* **Pixel coordinate grounding data**
***

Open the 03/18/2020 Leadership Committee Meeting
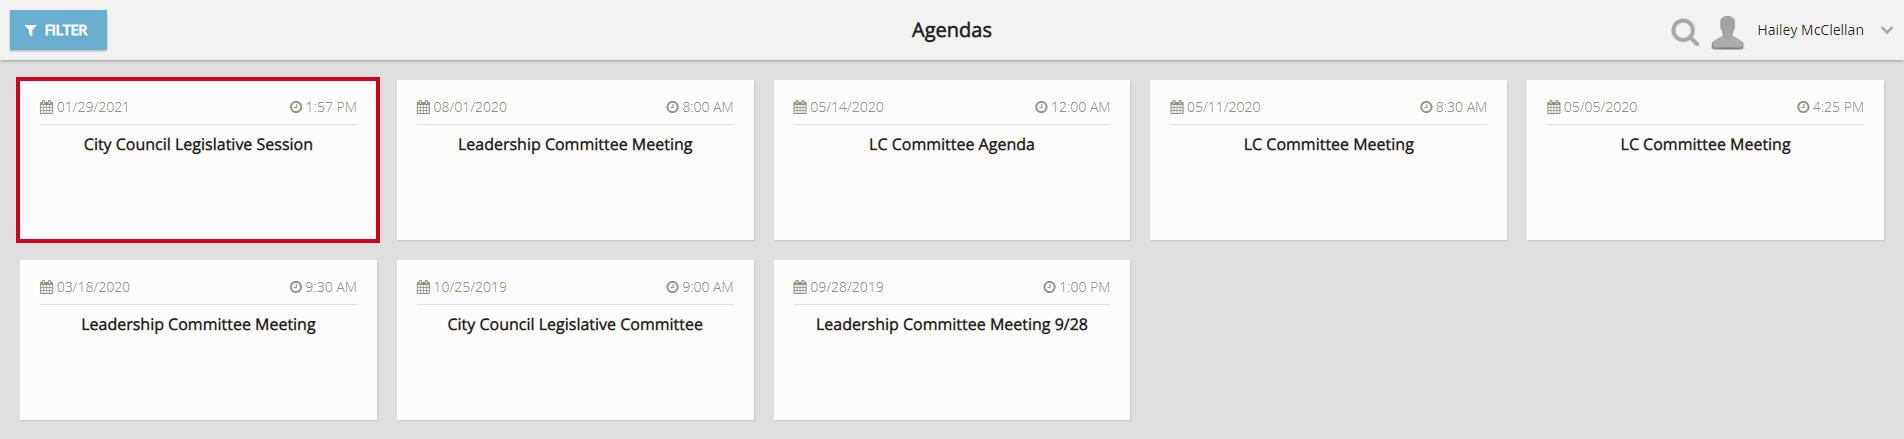pos(198,340)
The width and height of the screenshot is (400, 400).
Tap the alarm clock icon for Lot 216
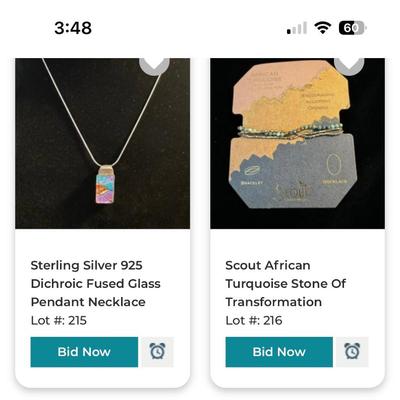point(352,352)
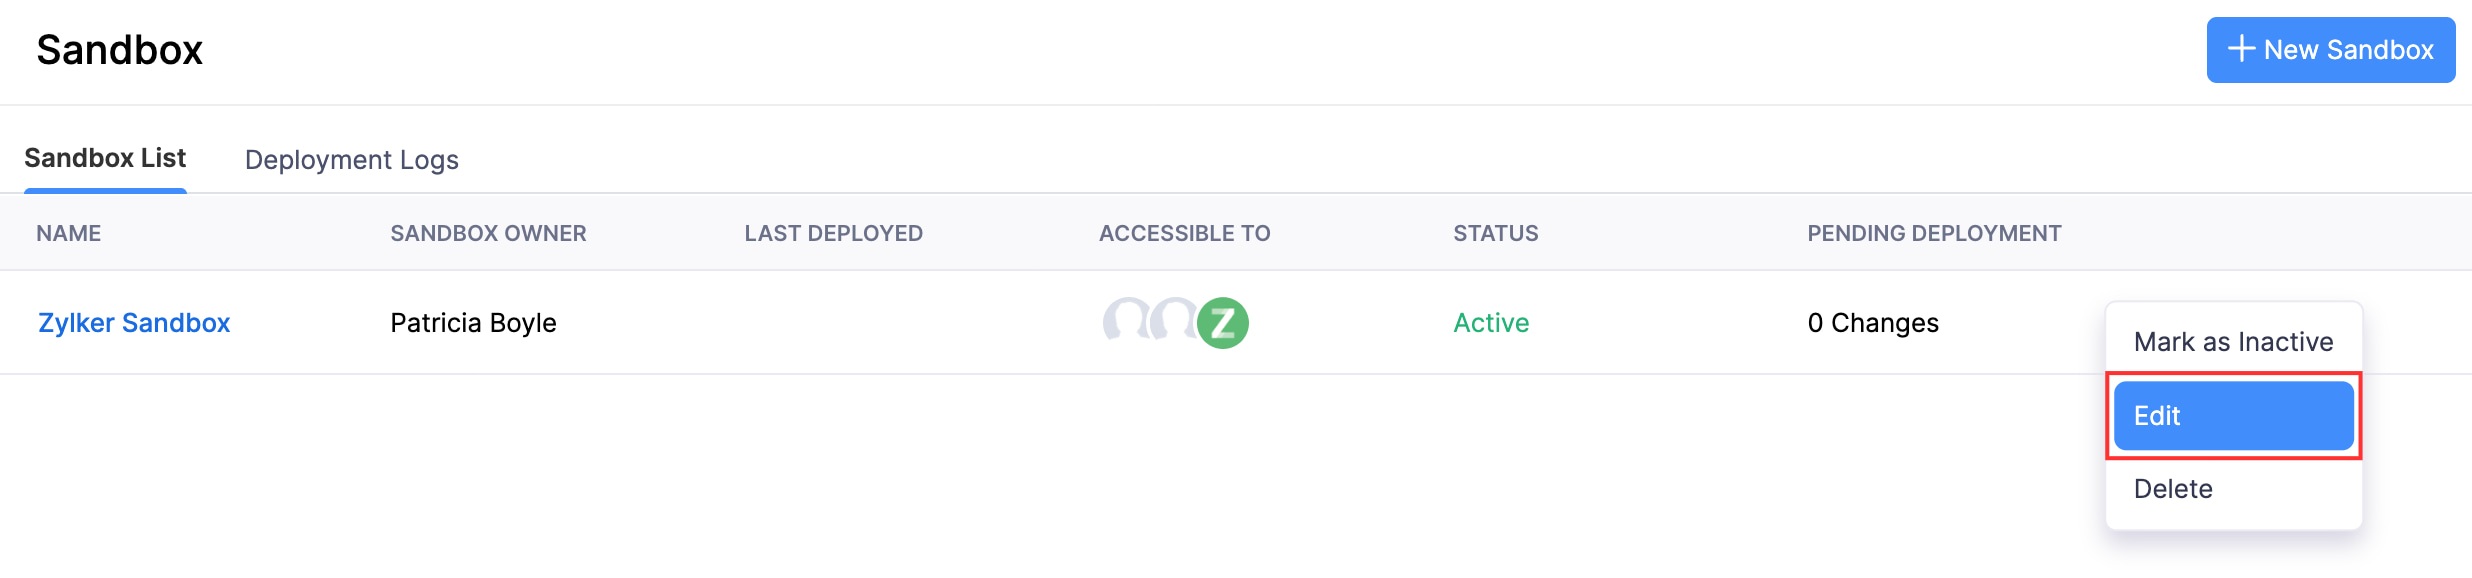Click the LAST DEPLOYED column header

pos(833,233)
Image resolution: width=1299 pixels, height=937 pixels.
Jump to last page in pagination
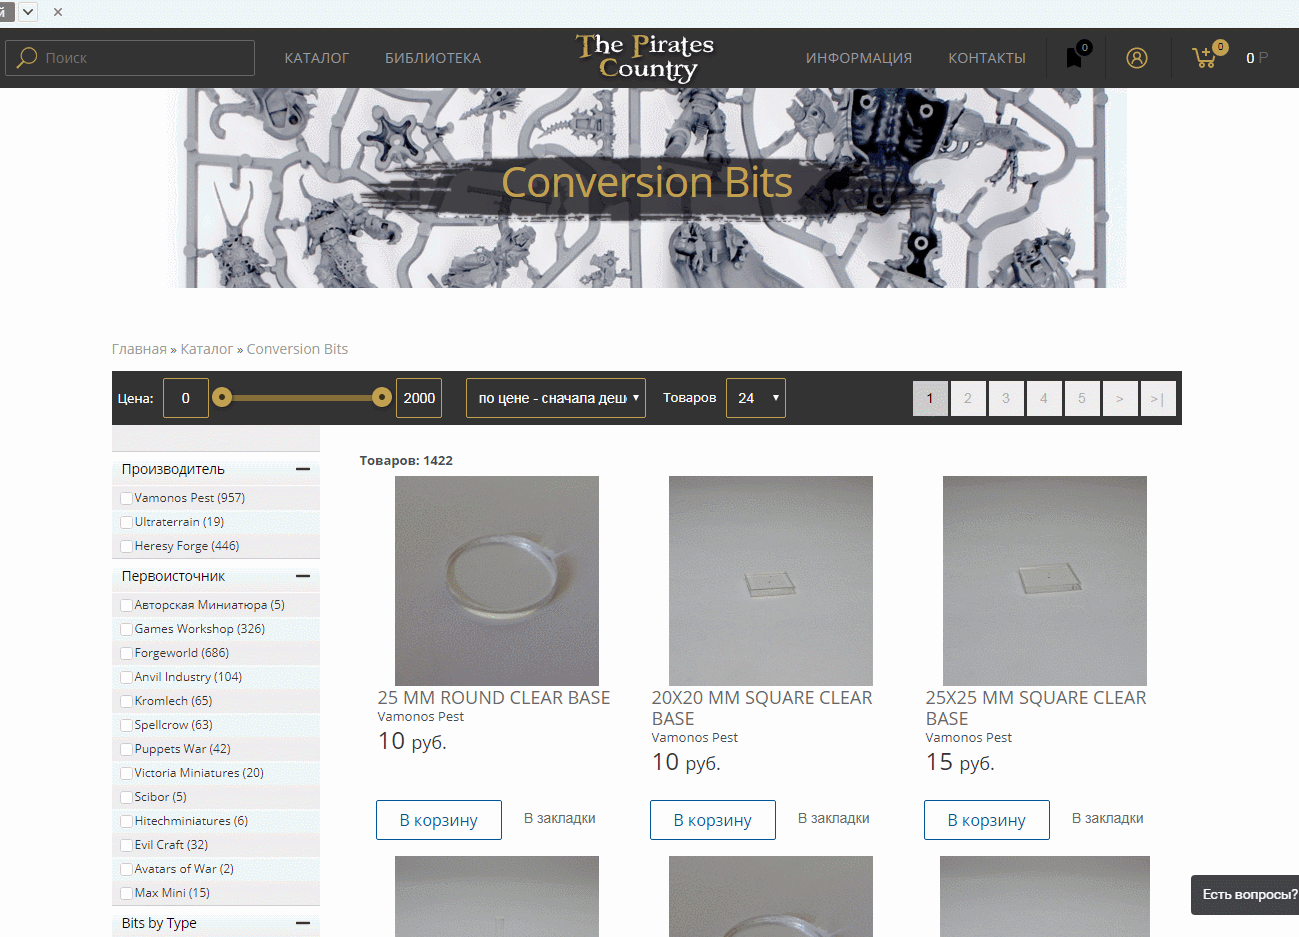(1158, 399)
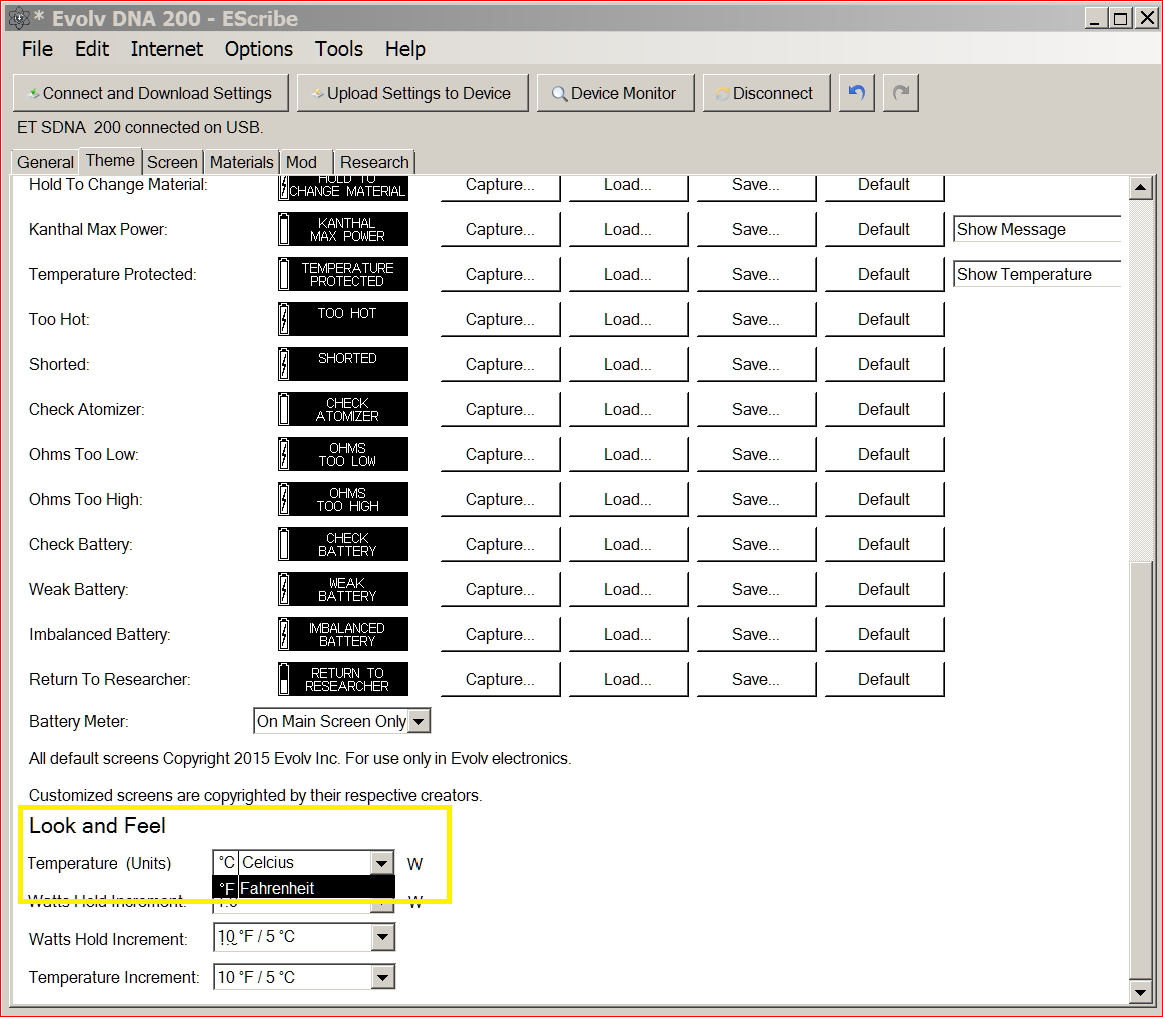The width and height of the screenshot is (1163, 1018).
Task: Click Capture for Ohms Too Low
Action: point(500,454)
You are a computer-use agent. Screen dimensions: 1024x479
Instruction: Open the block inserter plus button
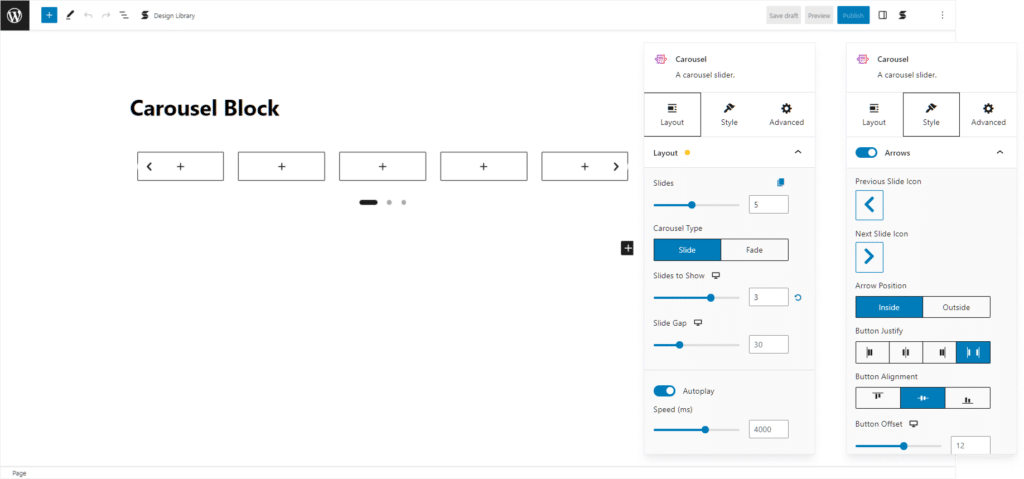(49, 15)
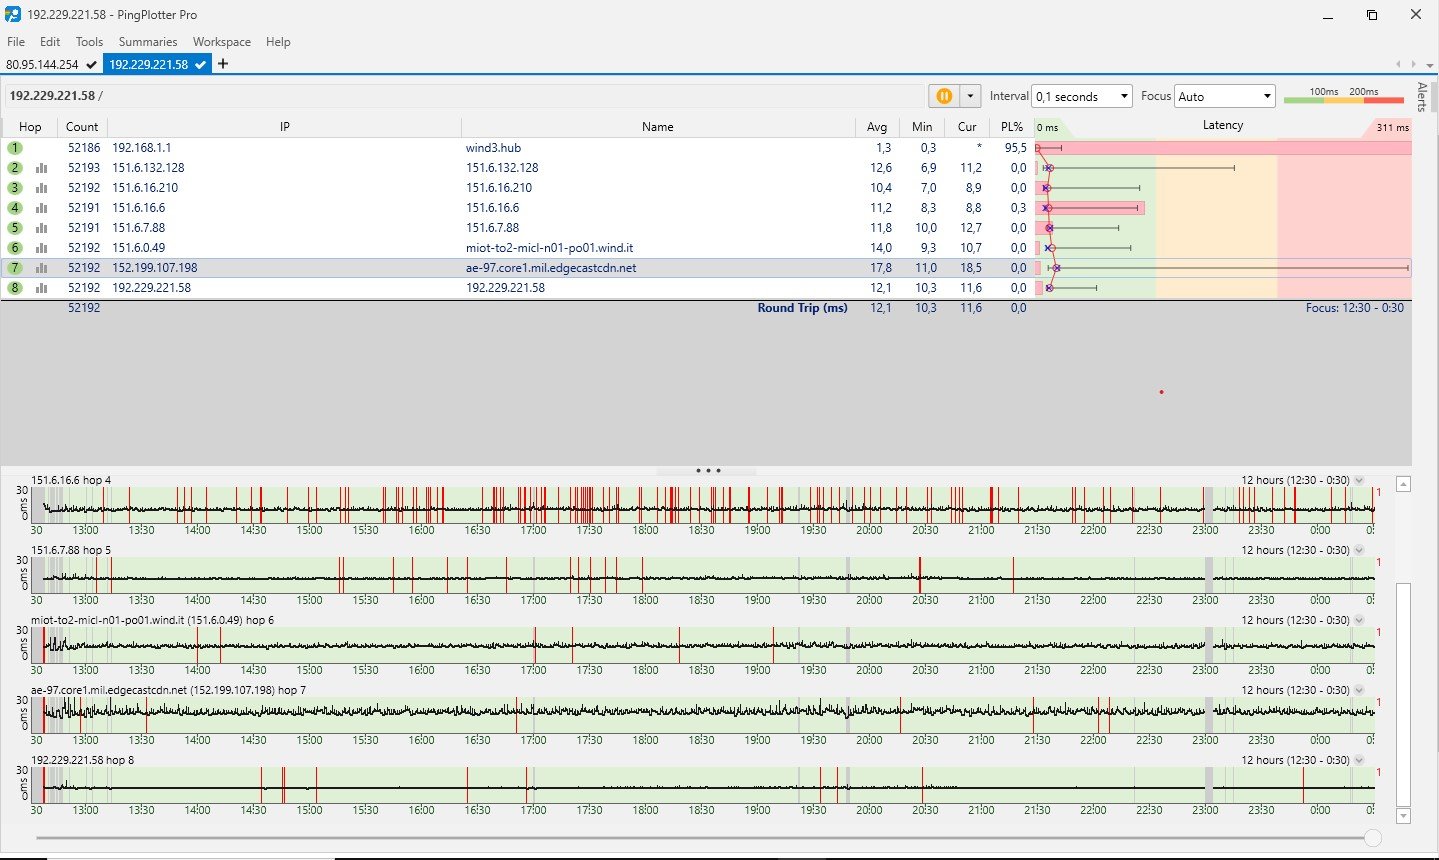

***

Please write out, exactly, every line from the line with "Instruction: Open the" through the final line of the data above, leaving out pictures.

Instruction: Open the block inserter plus button
(49, 15)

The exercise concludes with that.